Linear Regression with Multiple Variables

ML Learning Note-1

The basis of Linear Model

Overview

Section	Techique	Expression
Hypothesis Function	Linear Regression Model (LRM)	\(h(x)=\theta_0+\sum_{i=1}^n\theta_ix_i\)
Cost Function	Mean Square Error (MSE)	\(J(\theta)=\frac1{2m}\sum_{j=1}^m(h(x^{(j)})-y^{(j)})\)
Optimization Method 1	Batch Gradient Descent (BGD)
Optimization Method 2	Normal Equation (NE)

Notation

Symbol	Type	Representation
\(n\)	\(\mathbb N^+\)	the number of features
\(m\)	\(\mathbb N^+\)	the number of training samples
\(x^{(i)}\)	\(\mathbb R^n\)	the features vector of the \(i^{th}\) training sample
\(x^{(i)}_j\)	\(\mathbb R\)	value of feature j in the \(i^{th}\) training sample
\(y^{(i)}\)	\(\mathbb R\)	the target value of the \(i^{th}\) training sample
\(\hat{x}\)	\(\mathbb R^{n+1}\)	\([1\space x]^T\)
\(y\)	\(\mathbb R^m\)	the vector of all target values of training samples
\(\theta\)	\(\mathbb R^{n+1}\)	the vector of weights of model
\(X\)	\(\mathbb R^{m\times(n+1)}\)	the matrix of all input values of training samples

Model Representation

Normal Formula

\[h(x)=\theta_0+\sum_{i=1}^n\theta_ix_i\]

Matrix Formula

\[h(x)=\theta_0+\sum_{i=1}^n\theta_ix_i\\ =\hat{x}^T\theta\] \[h(X)= \begin{bmatrix} 1 & {x^{(1)}}^T \\ 1 & {x^{(2)}}^T \\ \vdots & \vdots \\ 1 & {x^{(m)}}^T \end{bmatrix} \begin{bmatrix} \theta_0 \\ \theta_1 \\ \vdots \\ \theta_n \end{bmatrix} =X\theta\]

Geometrical Understanding

\(h(x)=0\) represent the (n-1)-dimension hyperplane in n-dimension space
\(y - h(x)\) represent the miss-distance of intercept between y and h(x)

Cost Function

using MSE to measure the similarity of batch of output and target value.

Normal Formula

\[J(\theta)=\frac1{2m}\sum_{j=1}^m(h(x^{(j)})-y^{(j)})\]

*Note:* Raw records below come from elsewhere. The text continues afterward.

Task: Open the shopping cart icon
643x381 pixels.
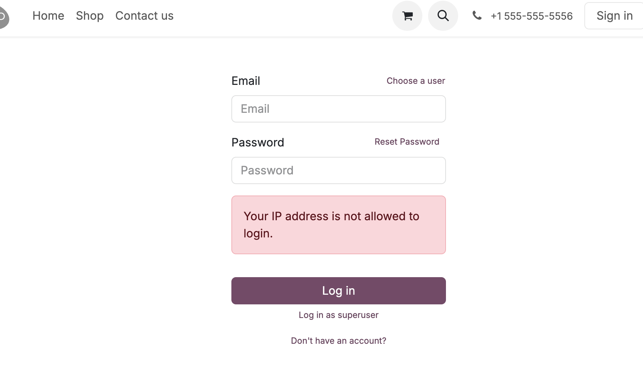Action: tap(407, 16)
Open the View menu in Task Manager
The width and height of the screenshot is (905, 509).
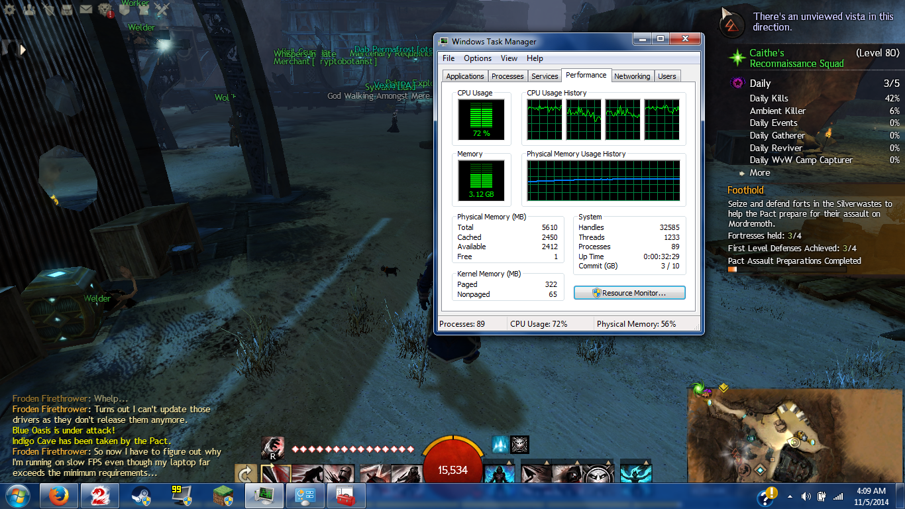509,58
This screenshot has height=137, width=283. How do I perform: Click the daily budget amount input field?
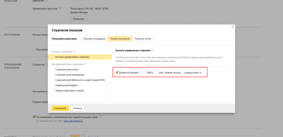(150, 72)
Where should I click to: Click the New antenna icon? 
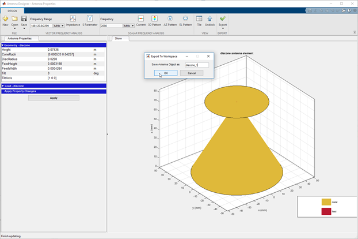5,20
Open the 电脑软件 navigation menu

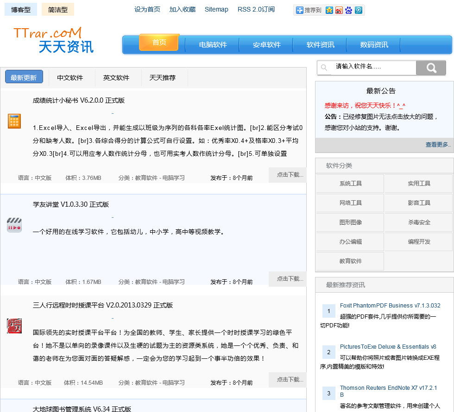click(x=213, y=45)
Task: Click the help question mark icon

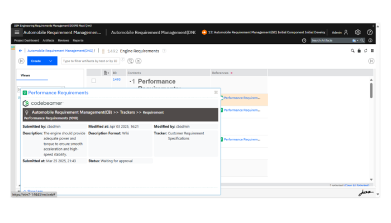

where the \(\frac12\) in J function aimed to cancel the 2 created by derivative.

Matrix Formula

\[J(\theta)=\frac1{2m}(X\theta-y)^T(X\theta-y)\]

Optimization Method

Optimization Task Representation

Key	Item
Parameters	\(\theta\)
Function	\(\frac1{2m}\sum_{j=1}^m(h(x^{(j)})-y^{(j)})\)
Goal	\(\min_{\theta} J(\theta)\)

\[\min_\theta\frac1{2m}\sum_{j=1}^m(h(x^{(j)})-y^{(j)})\]

Gradient Descent Algorithms

Normal Modality

\(\alpha\) here represent learning rate

Repeat

\[\theta_j:=\theta_j-\alpha\frac{\partial}{\partial\theta_j}J(\theta)\qquad \forall j\in[1,...,n]\cap \mathbb N\]

simultaneously update for every j = 0,…,n

Matrix Modality

where \(\frac{\partial}{\partial\theta}J(\theta)\) represent:

\[\frac{\partial}{\partial\theta}J(\theta)= \begin{bmatrix} \frac{\partial}{\partial\theta_0}J(\theta) \\ \frac{\partial}{\partial\theta_1}J(\theta) \\ \vdots \\ \frac{\partial}{\partial\theta_n}J(\theta) \end{bmatrix}\]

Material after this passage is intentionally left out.